» **DIRECTIONS**:
Here the job is to transcribe only the lines from the one containing "Open the City-States capitol dome icon" through the last line below, exactly as written; please leave out pictures.

» **EXTRACTED RECORDS**:
◇ ◇ ◇ ◇ ◇ ◇ ◇

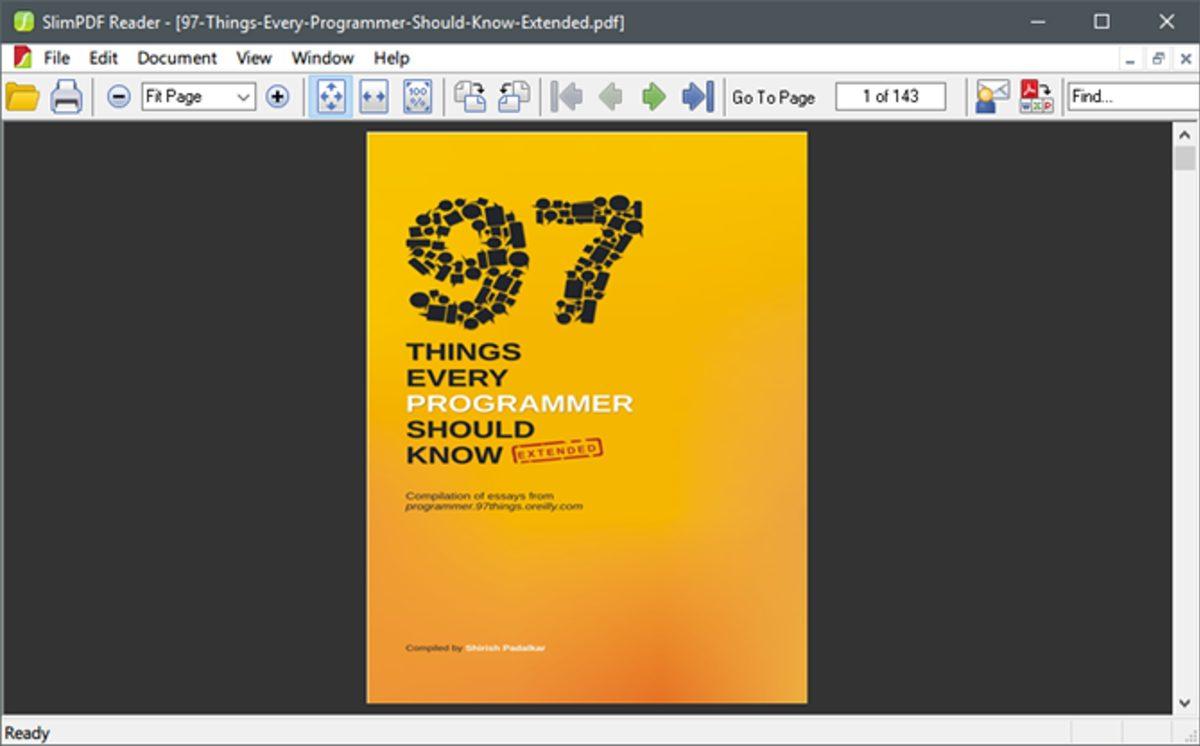This screenshot has width=1200, height=746.
Task: Toggle the Fit Page view mode
Action: click(330, 97)
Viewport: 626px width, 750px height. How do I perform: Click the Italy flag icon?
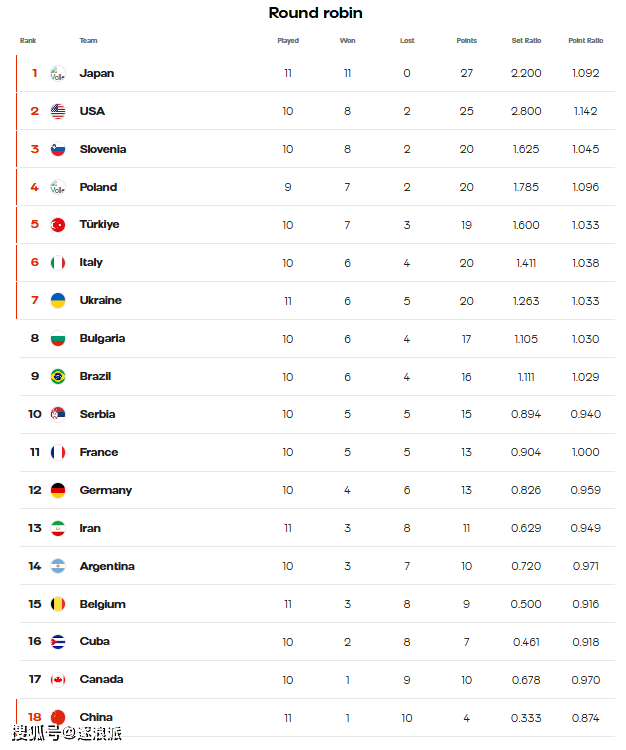point(58,263)
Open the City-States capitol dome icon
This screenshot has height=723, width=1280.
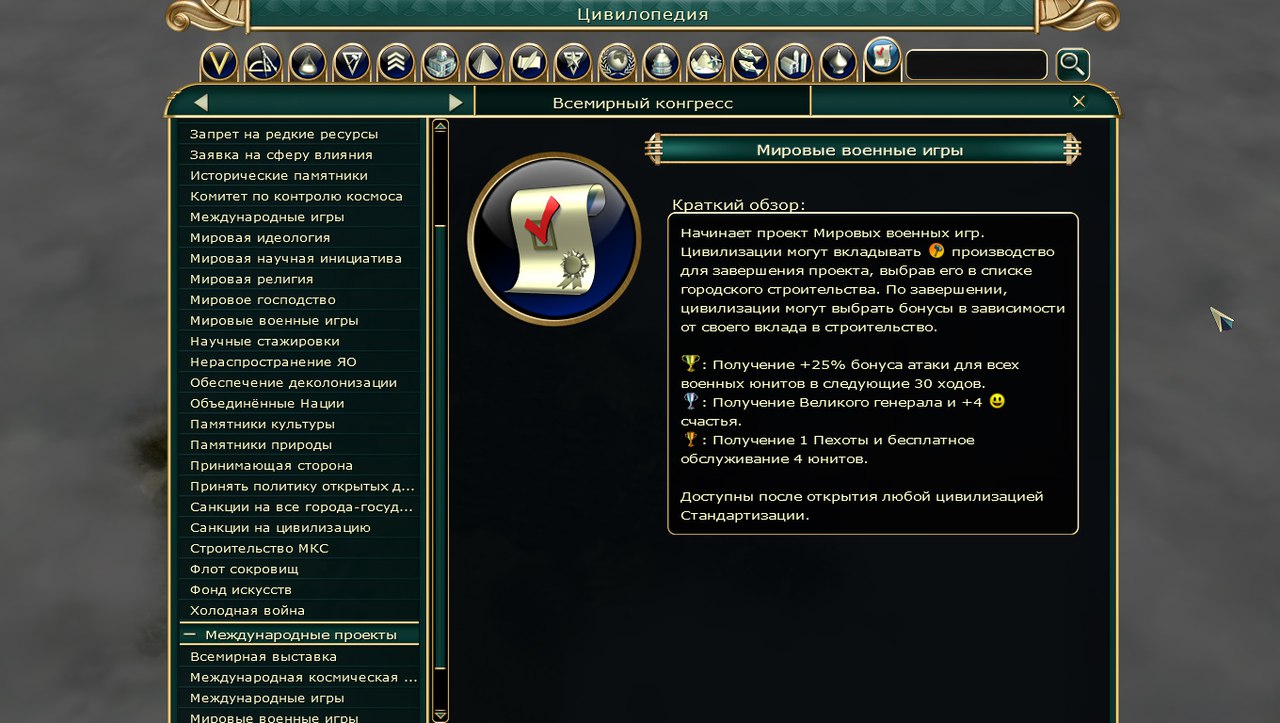click(661, 63)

◇ ◇ ◇ ◇ ◇ ◇ ◇

» **EXPECTED OUTPUT**:
Open the City-States capitol dome icon
This screenshot has height=723, width=1280.
click(661, 63)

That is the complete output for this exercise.